Тут бабайка остановилась, посмотрела на меня, и я обмер; всё вокруг стало большим, много больше, чем я. Мне показалось, что я заглянул в пасть, наполненную огромными, острыми как бритва зубами, в глубине которой клокотало что-то багровое. На моё счастье, длилось это недолго, и, когда я очухался, всё стало как прежде, и бабайка снова была похожа на медвежонка-интеллигента.
– Теперь вы понимаете? – спросила бабайка.
– Да, – сказал я. Сердце моё билось гулко и часто, и по спине стекала струйка холодного пота. Пикнул и отключился компьютер.
Сам.
Стало тихо.
Стоп, подумал я, это всё хорошо и даже прекрасно, но как она сюда попала?
– А как вы сюда попали? – сказал я, и при этом отметил отвлечённо, что сейчас моё «вы» прозвучало намного более уместно, нежели минуту назад.
Бабайка посмотрела на меня с интересом, и сказала:
– Через дверь. Вы же сами открыли на стук.
Было видно, что бабайка сильно хочет что-то спросить, и она не удержалась:
– Вы же водку не пьёте?
– Нет… То есть пью, но редко и мало.
Обалдеть, меня подозревают в пьянстве. И кто?

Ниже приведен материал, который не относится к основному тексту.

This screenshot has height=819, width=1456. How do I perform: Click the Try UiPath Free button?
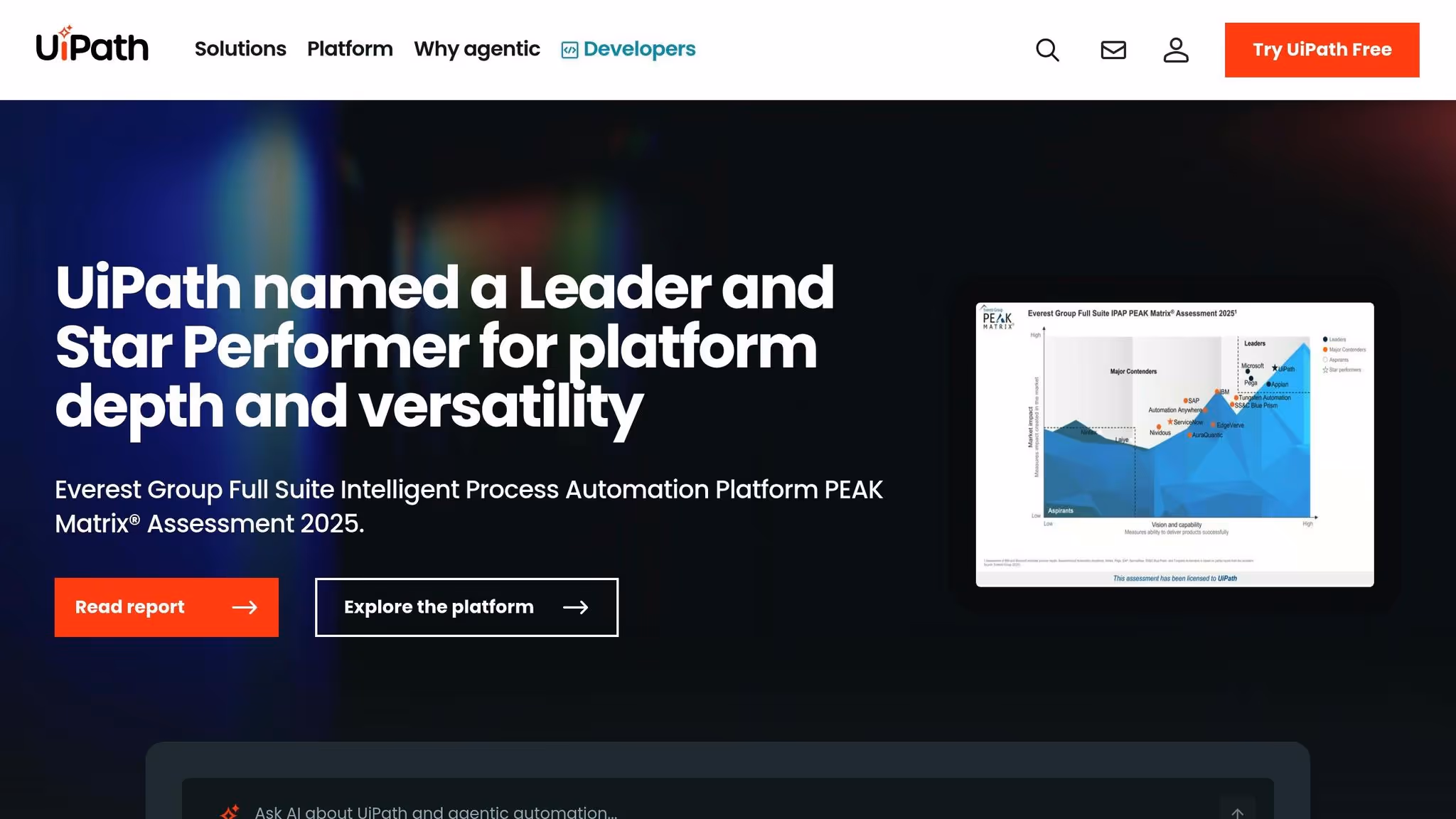pos(1322,49)
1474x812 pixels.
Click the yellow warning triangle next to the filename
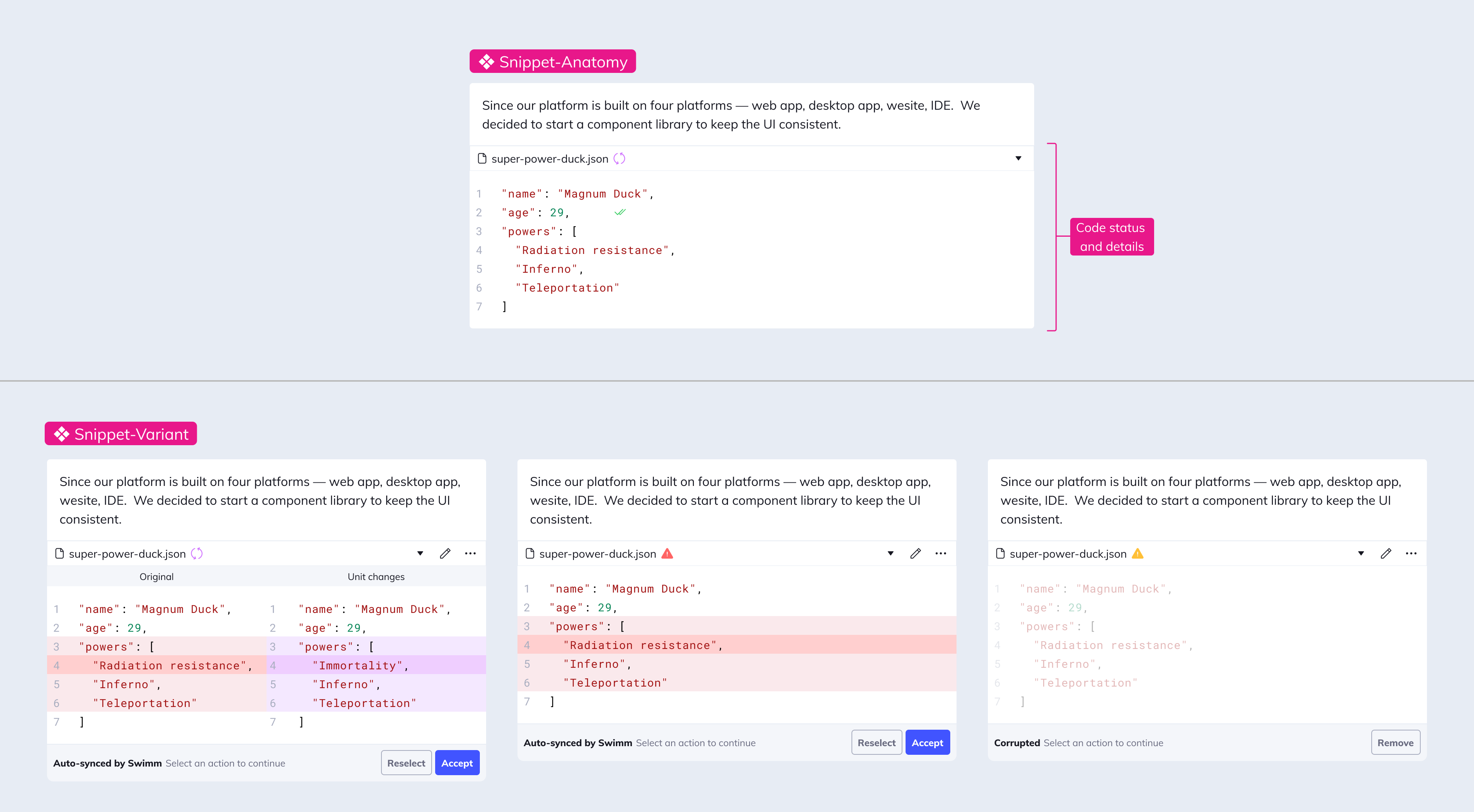tap(1138, 553)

– Ну правильно, – серьёзно сказала бабайка, и без всякой связи добавила. – Никита у вас славный мальчик.
– Погодите, – сказал я. – Вы ж не ответили на мой вопрос.
– Ответил, – сказала бабайка.
– Так это же был стол!
– Ну и что. Топологически я был не в квартире.
Я не стал выяснять, откуда она знает топологию. Были вопросы посерьёзнее.
– Хорошо… допустим, – сказал я.
– Чего тут допускать? – удивился бабайка. – Допустим, солнце встаёт на востоке. Допустим, небо синее.
Похоже, она меня поддразнивала.
– Вам самому-то не смешно?
– Хэ-хэ-хэ, – неуверенно хихикнул я. – Честно говоря, не очень.
И тут я услышал, как сын мой кричит: «Папа! Папочка!». В самом деле, подумал я, давно что-то Никита ко мне не заскакивал, минут десять аж прошло… и тут я спохватился.
– Прячьтесь!
– С какой стати? – удивилась бабайка.
– Никита бежит. Я бы не хотел…
– Прекрасно, – сказала бабайка, и тут в комнату влетел Никитка.
– Здравствуй, Никита, – вежливо сказала бабайка.
Никита застыл, как вкопанный, и молча смотрел на медвежонка-интеллигента. Хотел бы я знать, что в этот момент творилось в голове четырёхлетнего человечка.
– Никита, ты почему не здороваешься? – сказал я строго, и мне тут же стало не по себе. Дико неуместным выглядело это педагогическое клише здесь и сейчас.
Бабайка внимательно смотрела на Никиту и ждала. Неведомо отчего напрягся и я. В тот самый момент, когда я с облегчением
(с облегчением?! господи, почему с облегчением?!)
хотел сказать, что, мол, невежливо, Никита, так делать, ну да ладно, сын мой сказал:
– Здравствуй.
И тут мне показалось, что бабайка выдохнула, так, словно у него отлегло от сердца.
– Вот и славно, – сказал бабайка. – Ох, совсем забыл, у меня же там…
И полез обратно в стол, и заворочался там, что-то перебирая, переставляя с места на место. «Да где ж он там», – слышался его полузадушенный шёпот. Вылетел и шлёпнулся на пол мой очечник. Следом – маленький ботинок.
– Папа, это кто?
Я посмотрел на сына. Из-за дверцы стола выглянула лохматая голова в очках и уставилась на меня. Я покосился на бабайку.
– Это бабайка, – сказал я наконец. Бабайка одобрительно кивнула и легко сбросила на пол увесистый мешочек.
– Угощайся, Никита, – сказал бабайка.
Я поднял мешочек и развязал его. Мешочек был под завязку набит отборным кедровым орехом.
III
– Знаешь, – сказала мне Ольга после ужина, – наш сын такой выдумщик. Сегодня, пока ехали домой, он мне рассказывал, как он играет с бабайкой.
– Да? – сказал я.
Я ведь думал об этом. Наверное, не стоит жене знать про бабайку. Хватит и того, что я просыпаюсь несколько раз за ночь. Слишком хорошо запомнилась мне багровая клыкастая пасть, и то, что он безо всякого труда может проникнуть куда захочет. Что бы он мне про топологию ни заправлял, а стол всё-таки ВНУТРИ квартиры. Так что мой дом – никакая не крепость.
– Так складно рассказывает, – продолжала меж тем Ольга, вытирая стол. – Его послушать, так бабайка похож на мишку.
– На мишку, – сказал я и поставил очередную тарелку в сушилку. – Надо же.